Whamit!

The Weekly Newsletter of MIT Linguistics

BCS Cog Lunch 10/26 - Peter Graff

Speaker: Peter Graff (MIT)
Title: Constraints on Possible Meanings
Time: Tues 10/26, 12pm
Location: 46-3189

The meanings of natural language determiners can be understood as relations between sets (Barwise and Cooper, 1981). It has since been noted that natural language determiners are crucially constrained in the set relations they can express. One influential formalization of this typological pattern is Conservativity (Keenan and Stavi, 1986), a constraint taken to universally hold for all denotations of natural language determiners. In this talk we propose a second universal generalization over possible denotations in natural language, which we term Myopia.

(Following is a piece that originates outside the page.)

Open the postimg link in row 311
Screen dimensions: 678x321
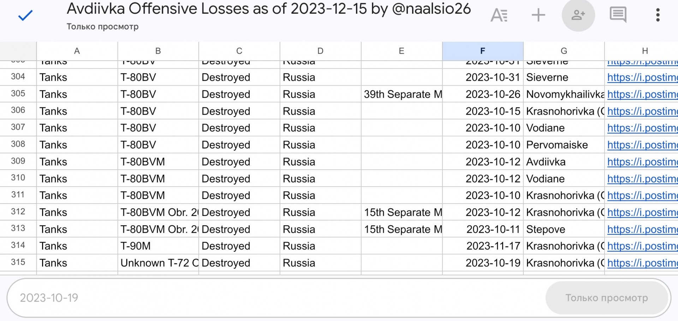[x=642, y=195]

We show that this constraint not only excludes many denotations of natural language determiners previously excluded by Conservativity, but also generalizes to predicates of all other lexical categories, including nouns, verbs, adpositions and adjectives. We go on to present evidence from an on-line artificial determiner learning study (N=217), showing that both Conservativity and Myopia are active in determiner learning. Conservative determiners are easier to acquire than non-conservative myopic determiners, which in turn are easier to acquire than non-conservative non-myopic determiners providing further evidence that absolute typological universals may have different relative impact on language learning.